I may buy into that one.

Add up to 1,100-lbs. of carrying capacity 
Stabilize truck and keep it level regardless of load 
Cushion ride and smooth out bumps 
A must when carrying extra loads, hauling or towing. 200 psi maximum air pressure. Diaphragm won't rupture even without air in system. Kink-resistant and leakproof air hose. Heavy-duty 1-3/16" piston. Install easily to OEM positions-no alterations. Extended limited 50-month warranty

--------------
Good Luck,
dang I've ben here to long..100?


----------



## theplowmeister (Nov 14, 2006)

Air shocks can add about 1,000# of lift to the F end. depends on how much air pressure you put in them. Pump them up for the plow let some air out when you take the plow off. You can even use them to help hook up the plow... if you drive up to mount the plow and your jeep is to low then pump up the shocks until the jeep matches the plow mount.

I've done this about 5 times already. I'll give you the links and with a Little time and pencil and paper you can figure out what you need.

1) Go here Look up the shock for your application. (your current shock) and write down the number 
http://www.monroe.com/catalog/ecatalog.asp

2) Go hear and find your shock (Use the serch put your number in the serch box) write down the compressed length, extended length, top mount style and bottom mount style. http://www.monroe.com/catalog/documents/08_MountingLengthSheet.pdf

3) go down to "Air Shocks" ( use the search) Find an air shock that matches as close to yours as possible.

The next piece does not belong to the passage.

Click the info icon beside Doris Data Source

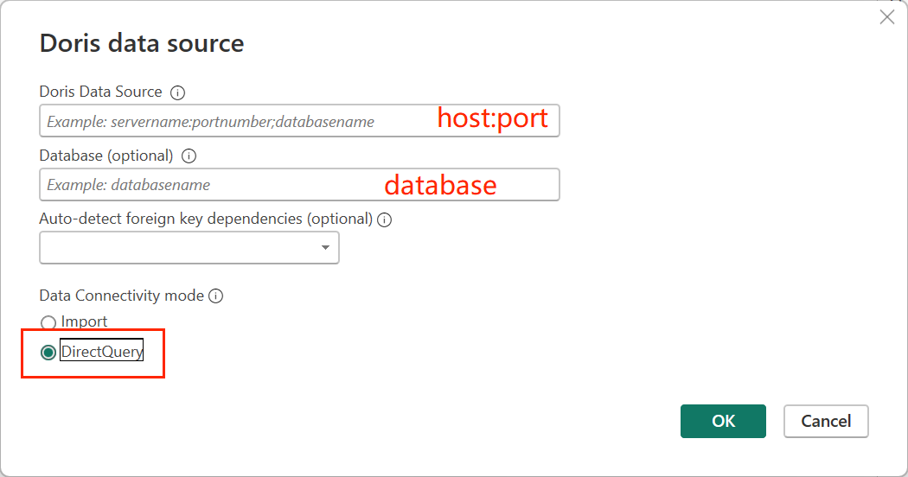(178, 92)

4) Order the shocks or cross reference to Gabrial Hi-jacker.


----------



## cj5fun (Jan 19, 2009)

*cj5fun*

Thanks to all of you for your help. I will get my schock lengths and see what I come up with. The ol jeep has had this plow for about 10 years we don't get all that much snow here but what we get is heavy wet stuff. The springs along with everything else on this jeep has been replaced at least once. Again thanks for the help.


----------



## unit28 (Jan 1, 2007)

Thanks plowmeister for the info. Finding a match would be more difcult otherwise.

Not saying air springs are a bad idea, but between the two I would go with shocks.


----------



## JeepTJ (Nov 4, 2006)

unit28;729931 said:


> Thanks plowmeister for the info. Finding a match would be more difcult otherwise.
> 
> Not saying air springs are a bad idea, but between the two I would go with shocks.


Air springs work great if you have coil springs (which, of course, cj5fun doesn't). They are a bit more difficult to install than air shocks. I use air springs (bags) in the coil springs of my XJ, but air shocks out back. I can easily adjust ride height by 2-3 inches front or rear, as needed. Air springs are available for the rear of an XJ, but cost 3X as much as shocks. I'm glad plowmeister posted his info on selecting shocks. He has done it many times to help out others. I was just about ready to search for it and link it for you.

Fran


----------



## cj5fun (Jan 19, 2009)

*cj5fun*

Yup, the Plowmiester is a very knowlegeble guy, his info is what I was looking for. I agree with you that if you have coils bags would be a nice route to go. Thanks again.


----------



## Tim/oh (Feb 2, 2009)

Amen to that. Just ordered a front set of MA 763(orig for rear of 86-95 Taurus) shocks for my 00 wrangler, Thanks to info posted by plowmeister.


----------